The liquidation process in the UAE typically takes 30 to 60 days, depending on the licensing authority, publication period, tax clearance, and settlement of liabilities.
3 . Can a company be closed in the UAE without a liquidator?
In most cases, no. Mainland LLCs, free zone companies, and offshore entities usually require a licensed or approved liquidator to issue a valid liquidation report. Sole establishments may have conditional requirements.
4 . What is the cost of company liquidation in Dubai?
Liquidation costs vary based on company structure, licensing authority, and compliance status. Costs generally include liquidator fees, government fees, publication charges, and tax clearance expenses.
5 . Is VAT deregistration required during company liquidation?
Yes. If the company is VAT-registered, VAT deregistration with the Federal Tax Authority is mandatory before final license cancellation and submission of the liquidation report.

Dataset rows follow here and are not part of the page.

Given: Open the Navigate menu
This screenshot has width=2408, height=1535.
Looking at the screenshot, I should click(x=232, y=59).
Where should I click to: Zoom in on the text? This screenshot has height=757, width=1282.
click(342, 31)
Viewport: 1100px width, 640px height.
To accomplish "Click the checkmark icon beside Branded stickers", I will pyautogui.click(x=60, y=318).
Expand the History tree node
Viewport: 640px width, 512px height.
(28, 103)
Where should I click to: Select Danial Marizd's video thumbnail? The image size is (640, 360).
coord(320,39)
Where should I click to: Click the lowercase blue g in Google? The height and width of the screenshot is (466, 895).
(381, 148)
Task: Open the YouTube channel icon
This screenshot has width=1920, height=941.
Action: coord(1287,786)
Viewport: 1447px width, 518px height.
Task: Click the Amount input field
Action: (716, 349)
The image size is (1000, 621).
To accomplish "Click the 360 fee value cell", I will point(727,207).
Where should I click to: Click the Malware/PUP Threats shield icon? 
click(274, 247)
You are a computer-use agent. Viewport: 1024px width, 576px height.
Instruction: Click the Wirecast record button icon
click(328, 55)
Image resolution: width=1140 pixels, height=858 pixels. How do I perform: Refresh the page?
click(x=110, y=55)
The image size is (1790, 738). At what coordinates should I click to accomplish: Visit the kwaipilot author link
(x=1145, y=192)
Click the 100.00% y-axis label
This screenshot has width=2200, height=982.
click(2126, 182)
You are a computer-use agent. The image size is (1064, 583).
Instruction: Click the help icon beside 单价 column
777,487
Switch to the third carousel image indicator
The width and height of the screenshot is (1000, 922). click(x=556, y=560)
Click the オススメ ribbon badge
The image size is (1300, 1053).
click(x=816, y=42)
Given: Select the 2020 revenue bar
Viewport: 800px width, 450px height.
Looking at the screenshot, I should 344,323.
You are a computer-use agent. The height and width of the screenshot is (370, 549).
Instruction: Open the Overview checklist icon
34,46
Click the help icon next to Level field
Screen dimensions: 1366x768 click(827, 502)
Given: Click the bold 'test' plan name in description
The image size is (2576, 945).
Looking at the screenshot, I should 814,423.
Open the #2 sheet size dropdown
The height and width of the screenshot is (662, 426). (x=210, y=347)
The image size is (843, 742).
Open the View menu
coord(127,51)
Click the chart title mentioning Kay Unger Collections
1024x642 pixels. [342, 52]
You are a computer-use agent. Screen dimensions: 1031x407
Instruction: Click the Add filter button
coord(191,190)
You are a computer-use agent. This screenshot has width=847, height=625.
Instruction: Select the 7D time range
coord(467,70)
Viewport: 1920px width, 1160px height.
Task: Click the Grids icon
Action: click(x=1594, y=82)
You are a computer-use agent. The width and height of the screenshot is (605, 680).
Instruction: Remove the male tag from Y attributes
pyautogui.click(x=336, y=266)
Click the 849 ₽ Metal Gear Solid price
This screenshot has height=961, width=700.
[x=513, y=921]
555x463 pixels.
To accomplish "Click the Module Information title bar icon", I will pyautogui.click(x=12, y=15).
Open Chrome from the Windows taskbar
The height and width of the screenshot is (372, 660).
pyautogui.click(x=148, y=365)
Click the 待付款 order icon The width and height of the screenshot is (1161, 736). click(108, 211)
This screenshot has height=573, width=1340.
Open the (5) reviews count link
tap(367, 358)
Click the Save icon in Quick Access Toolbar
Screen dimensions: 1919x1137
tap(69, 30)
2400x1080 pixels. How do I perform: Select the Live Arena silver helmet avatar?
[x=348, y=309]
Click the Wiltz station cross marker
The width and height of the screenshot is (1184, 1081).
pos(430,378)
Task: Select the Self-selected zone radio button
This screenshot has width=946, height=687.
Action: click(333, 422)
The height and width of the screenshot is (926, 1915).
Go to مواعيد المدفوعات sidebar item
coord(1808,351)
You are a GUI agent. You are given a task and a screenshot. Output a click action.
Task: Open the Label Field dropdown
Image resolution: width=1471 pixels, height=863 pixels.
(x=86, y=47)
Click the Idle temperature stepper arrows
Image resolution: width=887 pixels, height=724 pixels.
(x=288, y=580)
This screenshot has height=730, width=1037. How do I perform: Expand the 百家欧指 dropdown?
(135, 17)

6 . Can shareholders leave the UAE during the liquidation process?
Yes, shareholders may leave the UAE; however, visa cancellation, bank closures, and authority clearances must be properly managed to avoid delays or penalties.
7 . What happens to employee visas during liquidation?
All employee visas and labour contracts must be cancelled, and end-of-service benefits must be settled before the liquidation report can be issued.
8 . What is Company Dissolution UAE?
Company dissolution UAE is the final legal removal of a company from government records after liquidation.
9 . What does the Winding Up Process UAE involve?
The winding up process UAE involves settling liabilities, distributing assets, and issuing a liquidation report.
10 . When is Business Deregistration Dubai complete?
Business deregistration Dubai is complete after license cancellation and liquidation report approval.
11 . What is a Company Closure Checklist?
A company closure checklist includes debt settlement, tax clearance, visa cancellation, and submission of the liquidation report.